Now, you might ask why I wanted to compete in a triathlon….well, back when I was going to see the rheumatologist I said that if I was ever pain free I wanted to compete in a triathlon thinking there was NO way I’d ever get HERE! There were months where I couldn’t even stand on stage to perform let alone ride a bicycle or swim a half of a mile. I trained for 9 months, learning about diet changes I could make that wouldn’t flair my fungal issues up, how to build muscle that would help prevent joint injury, I took swimming lessons to learn how to swim and swim properly to avoid injury. These past few months have been amazing for me! I never, ever thought this was possible. I can now go to the park and run around with friends, play tag with the kids I babysit, walk around a huge grocery store, make millions of trips to the van and back without worrying. Now, my automatic brain still kicks in trying to keep me from doing fun things, taking long hikes or making too many trips outside, but I’m here to tell my brain that I’m well and I can do whatever I want …within reason.
So, this triathlon, it means more to me than just running a race. This is a dream come true, a dream to be “normal”. Don’t ask me why God decided I needed to hurt for 10 years. I do know that I got pretty darn stubborn through those years and I’ve had to be really determined to get to where I am. I want to say a special thanks to my friends and family who’ve been here for me all these years. I know it wasn’t easy skipping some fun events and trips or activities through the years. We can make up for them all now though if you want!
Another big thanks for my support team at the triathlon yesterday. Mom, Dad, Erin, Mattie Vance, Ashley and Zach Schroetar. I couldn’t have done it without you. Also my swimming coach Sara Flemming and my friends at the Mother House swimming pool for months of being my swimming buddy. I’m planning more fun events for the future, longer runs, longer bike rides, probably another triathlon or two. All while touring full time across the country!

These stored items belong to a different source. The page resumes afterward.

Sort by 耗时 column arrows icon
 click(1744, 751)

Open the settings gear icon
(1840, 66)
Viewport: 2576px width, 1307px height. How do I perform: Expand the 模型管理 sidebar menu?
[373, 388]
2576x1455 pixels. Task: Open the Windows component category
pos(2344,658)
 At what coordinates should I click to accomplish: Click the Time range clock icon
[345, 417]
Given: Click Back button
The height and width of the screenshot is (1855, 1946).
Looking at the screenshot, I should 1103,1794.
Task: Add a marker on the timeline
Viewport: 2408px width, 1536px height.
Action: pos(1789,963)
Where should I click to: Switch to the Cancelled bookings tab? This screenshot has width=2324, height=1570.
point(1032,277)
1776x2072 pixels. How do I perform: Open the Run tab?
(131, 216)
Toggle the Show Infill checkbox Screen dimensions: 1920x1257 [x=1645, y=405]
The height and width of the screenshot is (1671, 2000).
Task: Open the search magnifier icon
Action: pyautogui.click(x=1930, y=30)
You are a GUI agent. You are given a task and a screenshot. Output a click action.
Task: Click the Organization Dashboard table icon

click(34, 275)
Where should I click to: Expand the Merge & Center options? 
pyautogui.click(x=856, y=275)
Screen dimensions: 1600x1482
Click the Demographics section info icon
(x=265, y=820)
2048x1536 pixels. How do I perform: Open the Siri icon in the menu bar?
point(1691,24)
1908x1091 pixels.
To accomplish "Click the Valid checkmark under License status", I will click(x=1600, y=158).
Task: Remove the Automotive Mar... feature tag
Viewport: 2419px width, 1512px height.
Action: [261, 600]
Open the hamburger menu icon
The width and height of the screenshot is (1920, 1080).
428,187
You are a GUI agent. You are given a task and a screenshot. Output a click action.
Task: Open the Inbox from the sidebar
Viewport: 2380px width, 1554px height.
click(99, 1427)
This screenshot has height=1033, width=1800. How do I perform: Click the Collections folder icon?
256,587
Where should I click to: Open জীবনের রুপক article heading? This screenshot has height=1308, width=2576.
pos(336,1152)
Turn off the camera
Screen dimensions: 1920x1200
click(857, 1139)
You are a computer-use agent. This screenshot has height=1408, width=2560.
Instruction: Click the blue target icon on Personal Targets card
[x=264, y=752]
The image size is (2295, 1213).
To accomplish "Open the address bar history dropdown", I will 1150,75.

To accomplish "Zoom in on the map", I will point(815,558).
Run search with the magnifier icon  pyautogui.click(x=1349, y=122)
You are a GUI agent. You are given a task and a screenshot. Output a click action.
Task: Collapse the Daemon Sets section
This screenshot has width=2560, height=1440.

I can’t wait to see what Big Adventures lay ahead of me!
My favorite group of verses through the years Psalm 23
The Lord is my shepherd, I shall not want
2 He makes me lie down in green pastures,
he leads me beside quiet waters,
3 he refreshes my soul.
He guides me along the right paths
for his name’s sake.
4 Even though I walk
through the darkest valley,[a]
I will fear no evil,
for you are with me;
your rod and your staff,
they comfort me.
You prepare a table before me
in the presence of my enemies.
You anoint my head with oil;
my cup overflows.
6 Surely your goodness and love will follow me
all the days of my life,
and I will dwell in the house of the Lord
God’s got big plans, it’s often hard to see what they are or why we have to go through trials, but I’m living one day at a time being Thankful!